- _TASK TO CARRY OUT_
Give back exactly the lines of the data below, starting with the line that has "Image resolution: width=1300" and going on through the line that has "past and current".

===== INFORMATION GIVEN

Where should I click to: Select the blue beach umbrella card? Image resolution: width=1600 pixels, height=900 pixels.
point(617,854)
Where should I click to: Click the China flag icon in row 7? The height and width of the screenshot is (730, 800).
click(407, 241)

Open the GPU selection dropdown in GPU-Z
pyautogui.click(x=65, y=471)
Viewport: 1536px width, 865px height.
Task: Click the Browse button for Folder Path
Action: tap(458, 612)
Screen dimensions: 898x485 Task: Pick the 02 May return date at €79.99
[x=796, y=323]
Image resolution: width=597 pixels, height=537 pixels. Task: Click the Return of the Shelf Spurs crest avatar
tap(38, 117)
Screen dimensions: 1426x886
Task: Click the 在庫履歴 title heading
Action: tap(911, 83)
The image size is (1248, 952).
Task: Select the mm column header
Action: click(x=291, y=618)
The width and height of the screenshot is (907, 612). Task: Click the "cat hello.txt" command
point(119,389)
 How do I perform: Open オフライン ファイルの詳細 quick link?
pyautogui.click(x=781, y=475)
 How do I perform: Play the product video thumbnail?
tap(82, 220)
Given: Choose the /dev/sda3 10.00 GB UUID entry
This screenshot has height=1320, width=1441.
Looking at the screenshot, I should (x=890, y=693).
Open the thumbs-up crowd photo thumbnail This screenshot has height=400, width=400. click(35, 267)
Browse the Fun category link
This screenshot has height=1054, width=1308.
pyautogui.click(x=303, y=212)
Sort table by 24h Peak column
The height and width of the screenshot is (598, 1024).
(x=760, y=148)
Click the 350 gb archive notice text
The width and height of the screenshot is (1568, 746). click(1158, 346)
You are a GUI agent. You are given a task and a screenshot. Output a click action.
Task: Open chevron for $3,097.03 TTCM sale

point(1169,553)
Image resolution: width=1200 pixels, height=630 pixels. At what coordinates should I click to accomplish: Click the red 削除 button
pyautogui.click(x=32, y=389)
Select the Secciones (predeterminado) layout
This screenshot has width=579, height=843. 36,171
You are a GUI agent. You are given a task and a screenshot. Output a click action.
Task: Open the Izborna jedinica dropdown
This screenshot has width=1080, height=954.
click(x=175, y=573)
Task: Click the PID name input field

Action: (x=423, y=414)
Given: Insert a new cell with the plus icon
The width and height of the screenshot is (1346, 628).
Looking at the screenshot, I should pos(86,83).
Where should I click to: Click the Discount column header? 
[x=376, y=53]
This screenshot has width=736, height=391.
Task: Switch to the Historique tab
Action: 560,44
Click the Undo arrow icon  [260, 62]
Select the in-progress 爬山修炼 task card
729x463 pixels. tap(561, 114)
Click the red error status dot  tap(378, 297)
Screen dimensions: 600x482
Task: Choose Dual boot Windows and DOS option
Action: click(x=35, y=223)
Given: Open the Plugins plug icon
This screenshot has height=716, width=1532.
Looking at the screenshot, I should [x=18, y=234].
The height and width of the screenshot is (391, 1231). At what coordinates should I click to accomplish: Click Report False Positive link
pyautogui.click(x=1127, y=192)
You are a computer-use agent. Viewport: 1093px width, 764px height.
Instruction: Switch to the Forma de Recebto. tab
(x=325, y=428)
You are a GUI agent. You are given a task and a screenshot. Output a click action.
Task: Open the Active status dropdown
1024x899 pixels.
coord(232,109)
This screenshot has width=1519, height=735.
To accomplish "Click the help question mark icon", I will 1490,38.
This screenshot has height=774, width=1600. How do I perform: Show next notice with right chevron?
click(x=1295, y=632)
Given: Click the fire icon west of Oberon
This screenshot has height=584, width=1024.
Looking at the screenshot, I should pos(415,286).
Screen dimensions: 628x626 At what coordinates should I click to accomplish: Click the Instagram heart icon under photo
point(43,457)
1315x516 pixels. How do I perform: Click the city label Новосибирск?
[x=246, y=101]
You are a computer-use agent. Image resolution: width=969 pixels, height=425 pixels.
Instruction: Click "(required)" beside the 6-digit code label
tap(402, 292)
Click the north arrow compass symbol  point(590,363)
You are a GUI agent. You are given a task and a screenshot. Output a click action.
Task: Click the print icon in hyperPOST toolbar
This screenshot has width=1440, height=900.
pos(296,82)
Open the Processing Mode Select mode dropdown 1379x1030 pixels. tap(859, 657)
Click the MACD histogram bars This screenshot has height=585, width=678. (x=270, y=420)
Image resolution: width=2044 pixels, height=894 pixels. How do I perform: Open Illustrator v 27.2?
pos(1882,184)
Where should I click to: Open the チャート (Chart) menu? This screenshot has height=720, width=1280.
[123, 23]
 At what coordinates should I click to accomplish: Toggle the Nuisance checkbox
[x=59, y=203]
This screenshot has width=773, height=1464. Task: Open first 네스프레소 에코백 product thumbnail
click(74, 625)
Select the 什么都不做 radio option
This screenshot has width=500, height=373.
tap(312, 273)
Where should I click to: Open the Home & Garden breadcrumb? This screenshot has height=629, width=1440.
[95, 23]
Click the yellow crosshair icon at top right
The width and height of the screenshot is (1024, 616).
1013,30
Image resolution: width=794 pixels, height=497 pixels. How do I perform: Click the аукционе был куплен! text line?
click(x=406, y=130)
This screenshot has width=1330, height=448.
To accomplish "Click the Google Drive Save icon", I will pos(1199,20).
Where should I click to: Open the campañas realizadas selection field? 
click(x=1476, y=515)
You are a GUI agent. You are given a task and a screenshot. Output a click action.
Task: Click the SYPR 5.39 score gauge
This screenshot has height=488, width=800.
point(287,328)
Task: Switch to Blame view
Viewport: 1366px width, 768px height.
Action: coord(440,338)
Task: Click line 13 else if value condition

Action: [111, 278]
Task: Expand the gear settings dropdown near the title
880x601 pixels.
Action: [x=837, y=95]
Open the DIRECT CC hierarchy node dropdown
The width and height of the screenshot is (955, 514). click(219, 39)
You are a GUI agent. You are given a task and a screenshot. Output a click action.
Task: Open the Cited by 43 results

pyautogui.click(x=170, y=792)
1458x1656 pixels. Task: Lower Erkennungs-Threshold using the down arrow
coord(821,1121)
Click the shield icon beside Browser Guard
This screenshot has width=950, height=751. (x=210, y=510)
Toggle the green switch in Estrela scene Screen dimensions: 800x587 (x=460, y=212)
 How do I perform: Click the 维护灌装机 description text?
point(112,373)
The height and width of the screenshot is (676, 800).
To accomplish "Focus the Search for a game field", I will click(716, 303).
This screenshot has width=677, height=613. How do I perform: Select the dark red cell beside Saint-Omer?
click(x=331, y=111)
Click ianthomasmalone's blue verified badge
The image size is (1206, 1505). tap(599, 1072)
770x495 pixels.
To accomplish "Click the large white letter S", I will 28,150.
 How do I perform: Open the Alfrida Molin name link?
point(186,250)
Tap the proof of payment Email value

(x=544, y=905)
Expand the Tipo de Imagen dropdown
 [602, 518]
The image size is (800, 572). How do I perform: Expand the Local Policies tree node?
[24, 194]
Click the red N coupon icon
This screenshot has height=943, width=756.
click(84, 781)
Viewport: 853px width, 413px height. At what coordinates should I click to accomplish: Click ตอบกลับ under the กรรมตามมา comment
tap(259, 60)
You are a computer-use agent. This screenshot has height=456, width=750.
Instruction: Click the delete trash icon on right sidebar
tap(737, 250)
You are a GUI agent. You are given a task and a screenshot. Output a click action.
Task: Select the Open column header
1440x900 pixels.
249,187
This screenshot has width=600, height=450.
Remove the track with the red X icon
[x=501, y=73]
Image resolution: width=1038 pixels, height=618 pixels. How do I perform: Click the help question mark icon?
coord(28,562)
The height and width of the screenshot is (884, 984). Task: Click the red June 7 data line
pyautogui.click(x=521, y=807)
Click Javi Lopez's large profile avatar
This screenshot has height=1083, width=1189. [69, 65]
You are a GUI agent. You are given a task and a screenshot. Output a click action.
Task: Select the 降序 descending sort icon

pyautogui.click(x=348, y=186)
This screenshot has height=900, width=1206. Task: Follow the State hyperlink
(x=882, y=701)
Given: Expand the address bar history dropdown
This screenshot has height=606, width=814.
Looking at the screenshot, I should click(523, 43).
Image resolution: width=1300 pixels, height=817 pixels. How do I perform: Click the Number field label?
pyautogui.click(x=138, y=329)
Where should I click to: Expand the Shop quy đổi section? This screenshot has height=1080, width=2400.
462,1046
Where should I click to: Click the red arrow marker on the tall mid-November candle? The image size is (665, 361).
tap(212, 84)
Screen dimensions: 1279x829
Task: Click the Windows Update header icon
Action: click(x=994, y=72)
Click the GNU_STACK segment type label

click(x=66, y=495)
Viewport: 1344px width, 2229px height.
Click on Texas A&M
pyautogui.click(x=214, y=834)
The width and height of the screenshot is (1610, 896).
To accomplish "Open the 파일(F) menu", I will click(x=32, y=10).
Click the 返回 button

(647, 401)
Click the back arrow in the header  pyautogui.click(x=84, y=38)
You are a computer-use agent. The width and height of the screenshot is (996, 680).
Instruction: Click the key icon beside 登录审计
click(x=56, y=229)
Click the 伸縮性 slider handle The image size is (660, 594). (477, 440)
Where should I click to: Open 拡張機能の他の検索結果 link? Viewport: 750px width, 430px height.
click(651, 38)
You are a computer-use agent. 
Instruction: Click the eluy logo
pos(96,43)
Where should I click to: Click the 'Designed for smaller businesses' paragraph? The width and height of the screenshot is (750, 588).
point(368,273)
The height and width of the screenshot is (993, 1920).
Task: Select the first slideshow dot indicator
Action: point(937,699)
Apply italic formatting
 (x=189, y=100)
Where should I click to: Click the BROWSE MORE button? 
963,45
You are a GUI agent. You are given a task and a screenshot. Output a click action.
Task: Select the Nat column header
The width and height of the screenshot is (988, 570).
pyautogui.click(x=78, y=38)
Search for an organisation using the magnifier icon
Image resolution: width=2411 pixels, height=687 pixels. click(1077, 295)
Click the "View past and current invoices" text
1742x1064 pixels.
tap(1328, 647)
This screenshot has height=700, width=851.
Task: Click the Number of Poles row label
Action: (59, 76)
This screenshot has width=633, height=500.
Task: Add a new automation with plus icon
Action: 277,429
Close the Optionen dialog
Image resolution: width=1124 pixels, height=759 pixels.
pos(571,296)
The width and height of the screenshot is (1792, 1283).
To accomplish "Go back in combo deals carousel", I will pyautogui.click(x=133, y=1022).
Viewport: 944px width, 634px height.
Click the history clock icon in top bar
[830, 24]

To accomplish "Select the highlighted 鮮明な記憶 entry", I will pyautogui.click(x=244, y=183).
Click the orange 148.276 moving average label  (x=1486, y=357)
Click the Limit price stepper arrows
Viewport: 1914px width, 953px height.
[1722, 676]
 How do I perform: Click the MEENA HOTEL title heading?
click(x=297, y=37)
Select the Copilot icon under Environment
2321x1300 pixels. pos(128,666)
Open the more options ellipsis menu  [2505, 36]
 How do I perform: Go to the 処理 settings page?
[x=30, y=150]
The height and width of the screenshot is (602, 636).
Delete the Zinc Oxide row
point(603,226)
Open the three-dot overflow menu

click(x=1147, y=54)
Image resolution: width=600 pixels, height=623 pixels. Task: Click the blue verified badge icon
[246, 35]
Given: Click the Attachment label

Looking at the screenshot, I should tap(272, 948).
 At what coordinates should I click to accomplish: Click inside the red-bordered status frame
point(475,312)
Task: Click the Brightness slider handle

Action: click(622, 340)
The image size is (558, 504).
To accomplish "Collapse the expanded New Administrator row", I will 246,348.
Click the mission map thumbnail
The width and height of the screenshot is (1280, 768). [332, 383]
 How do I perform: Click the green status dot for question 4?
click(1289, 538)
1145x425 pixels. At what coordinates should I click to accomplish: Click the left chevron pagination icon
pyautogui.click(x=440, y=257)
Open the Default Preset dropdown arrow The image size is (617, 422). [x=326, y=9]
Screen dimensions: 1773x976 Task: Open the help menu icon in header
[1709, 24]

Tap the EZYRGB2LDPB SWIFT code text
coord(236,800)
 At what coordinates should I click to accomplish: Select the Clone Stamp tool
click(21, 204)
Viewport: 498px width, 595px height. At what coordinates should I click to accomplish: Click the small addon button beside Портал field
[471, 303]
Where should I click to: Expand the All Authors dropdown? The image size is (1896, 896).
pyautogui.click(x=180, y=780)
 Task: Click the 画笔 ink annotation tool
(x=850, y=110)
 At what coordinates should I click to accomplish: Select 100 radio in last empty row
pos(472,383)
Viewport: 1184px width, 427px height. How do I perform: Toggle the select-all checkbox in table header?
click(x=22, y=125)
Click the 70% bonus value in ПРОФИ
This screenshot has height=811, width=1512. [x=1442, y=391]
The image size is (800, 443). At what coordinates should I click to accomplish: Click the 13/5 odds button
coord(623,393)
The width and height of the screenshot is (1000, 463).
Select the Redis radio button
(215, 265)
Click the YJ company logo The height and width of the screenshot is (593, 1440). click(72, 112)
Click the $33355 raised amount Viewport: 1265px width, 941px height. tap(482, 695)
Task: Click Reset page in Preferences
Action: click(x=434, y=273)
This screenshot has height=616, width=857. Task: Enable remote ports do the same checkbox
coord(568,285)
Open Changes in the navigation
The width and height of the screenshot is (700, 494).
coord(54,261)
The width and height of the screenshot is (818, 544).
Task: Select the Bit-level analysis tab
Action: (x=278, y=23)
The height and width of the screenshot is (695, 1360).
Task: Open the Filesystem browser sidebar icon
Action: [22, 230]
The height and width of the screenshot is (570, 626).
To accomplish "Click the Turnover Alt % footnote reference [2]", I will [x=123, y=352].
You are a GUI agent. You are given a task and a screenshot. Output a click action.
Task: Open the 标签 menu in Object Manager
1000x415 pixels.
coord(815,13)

==========

- _RESPONSE TO THE EXERCISE_
Image resolution: width=1300 pixels, height=817 pixels. How do I perform: Click the Number field label?
pyautogui.click(x=138, y=329)
Where should I click to: Expand the Shop quy đổi section? This screenshot has height=1080, width=2400.
462,1046
Where should I click to: Click the red arrow marker on the tall mid-November candle? The image size is (665, 361).
tap(212, 84)
Screen dimensions: 1279x829
Task: Click the Windows Update header icon
Action: click(x=994, y=72)
Click the GNU_STACK segment type label

click(x=66, y=495)
Viewport: 1344px width, 2229px height.
Click on Texas A&M
pyautogui.click(x=214, y=834)
The width and height of the screenshot is (1610, 896).
To accomplish "Open the 파일(F) menu", I will click(x=32, y=10).
Click the 返回 button

(647, 401)
Click the back arrow in the header  pyautogui.click(x=84, y=38)
You are a computer-use agent. The width and height of the screenshot is (996, 680).
Instruction: Click the key icon beside 登录审计
click(x=56, y=229)
Click the 伸縮性 slider handle The image size is (660, 594). (477, 440)
Where should I click to: Open 拡張機能の他の検索結果 link? Viewport: 750px width, 430px height.
click(651, 38)
You are a computer-use agent. 
Instruction: Click the eluy logo
pos(96,43)
Where should I click to: Click the 'Designed for smaller businesses' paragraph? The width and height of the screenshot is (750, 588).
point(368,273)
The height and width of the screenshot is (993, 1920).
Task: Select the first slideshow dot indicator
Action: point(937,699)
Apply italic formatting
 (x=189, y=100)
Where should I click to: Click the BROWSE MORE button? 
963,45
You are a GUI agent. You are given a task and a screenshot. Output a click action.
Task: Select the Nat column header
The width and height of the screenshot is (988, 570).
pyautogui.click(x=78, y=38)
Search for an organisation using the magnifier icon
Image resolution: width=2411 pixels, height=687 pixels. click(1077, 295)
Click the "View past and current invoices" text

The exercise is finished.